La présence discrète de François Mayeux permet à la nouvelle direction de s'imposer tranquillement et d'assurer une transition tout en douceur qui ne bouleversera pas trop brusquement les orientations et les forces de la manifestation et les habitudes des festivaliers. «Mes deux années comme coordonnatrice m'ont permis de bien connaitre le festival» et de ne pas naviguer en terre inconnue, serions-nous tentés d'ajouter. «Je compte aussi sur une équipe de bénévoles qui y sont impliqués depuis ses débuts et qui le connaissent parfaitement. Je dirais que les changements ont eu lieu, et ça n'a aucun rapport avec moi, il y a quelques années quand la décision d'engager quelqu'un de permanent pour l'organisation du festival a été prise.» Une décision qui a permis de mieux gérer son développement et de visiter des sentiers »bédéquesques» moins empruntés par ses collègues francophones du Québec.

Et le volet anglais est une des avenues que le festival a pu explorer grâce à sa nomination comme coordonnatrice. «Si je dois parler de mon apport, ce serait peut-être dans ces liens que nous avons tissés avec la communauté des bédéistes anglophones de Montréal.
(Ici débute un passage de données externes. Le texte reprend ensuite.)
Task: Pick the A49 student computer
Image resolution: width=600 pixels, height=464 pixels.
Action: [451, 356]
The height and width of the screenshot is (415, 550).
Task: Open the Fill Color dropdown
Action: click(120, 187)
Nous avons la chance de compter sur la collaboration de la maison d'édition anglo-montréalaise Draw and Quaterly et de la librairie Crossover Comics, très dynamique et très active dans le milieu anglophone montréalais», dont les propriétaires ont beaucoup apprécié le site du festival, en plein Parc La Fontaine, qui leur permet de rencontrer des gens et des familles qui autrement ne viendraient peut-être pas dans leur commerce.
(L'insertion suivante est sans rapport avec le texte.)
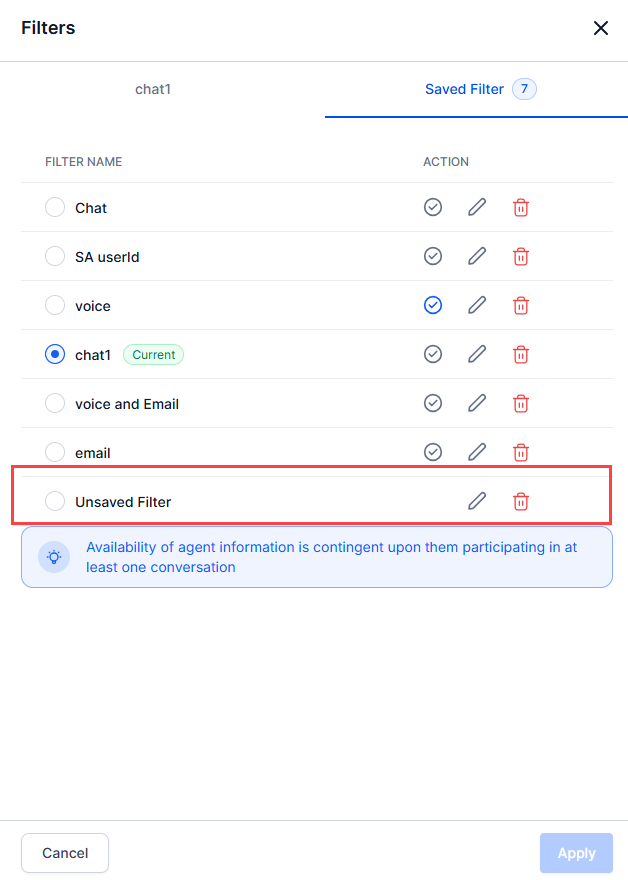
Task: Edit the SA userId filter
Action: (x=477, y=256)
Parce qu'il ne faut pas se le cacher le Parc La Fontaine, qui avec ses arbres, sa verdure, ses oiseaux, ses écureuils prends souvent des airs de kermesse campagnarde surtout lorsque le soleil et la chaleur collaborent - «ce qu'ils ont fait dans la grande majorité de nos éditions», s'empresse de préciser la directrice-générale -, joue un rôle à ne pas négliger dans son succès populaire et auprès des auteurs. «C'est un argument pour les convaincre de venir. Nous sommes un des seuls festivals, sinon le seul, qui se déroule dans un parc urbain. Je me souviens que lors de mon premier séjour à Angoulême je rencontrais des auteurs qui me parlaient du parc, le mot s'était passé. Chaque année, nous avons des témoignages d'auteurs très heureux d'y être.» Ce qui les change, il faut bien l'avouer, des salles communales, des hôtels et autres palais des congrès impersonnels et froids.
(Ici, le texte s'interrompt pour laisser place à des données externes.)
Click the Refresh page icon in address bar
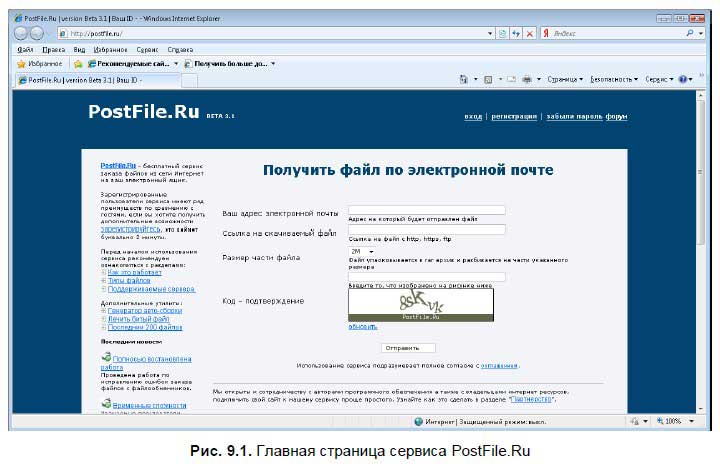 click(515, 33)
Plus qu'une longue séance de dédicaces pour aficionados, comme le sont beaucoup de ces manifestations, le FBDM est un lieu de rencontres et d'échanges où vous pouvez rencontrer et discuter avec des auteurs de bédés, participer à des quiz, assister à des classes de maître, des ateliers, des tables rondes, des séances de réflexions sur l'avenir de la bande dessinée, des discussions publiques avec des auteurs, visitez des expositions, dans une ambiance conviviale appréciée des auteurs. «Les auteurs sont toujours heureux de participer à nos activités. Ils s'y prêtent avec plaisir et générosité par exemple l'an dernier Patrick Sobral, le créateur des Légendaires, a adoré participer à nos quiz. C'est pour eux, non seulement une occasion de rencontrer et de discuter avec leur public différemment, mais aussi de visiter le festival sans craindre de se faire demander constamment une dédicace.» Ce qui est impossible dans un festival comme Angoulême.

Un beau Noël «bédéesque» en perspective.

Quant à moi, le nouveau Père Noël m'offrira un merveilleux cadeau, puisque je pourrais enfin rencontrer le grand Andréas, un rêve que je caresse depuis très longtemps.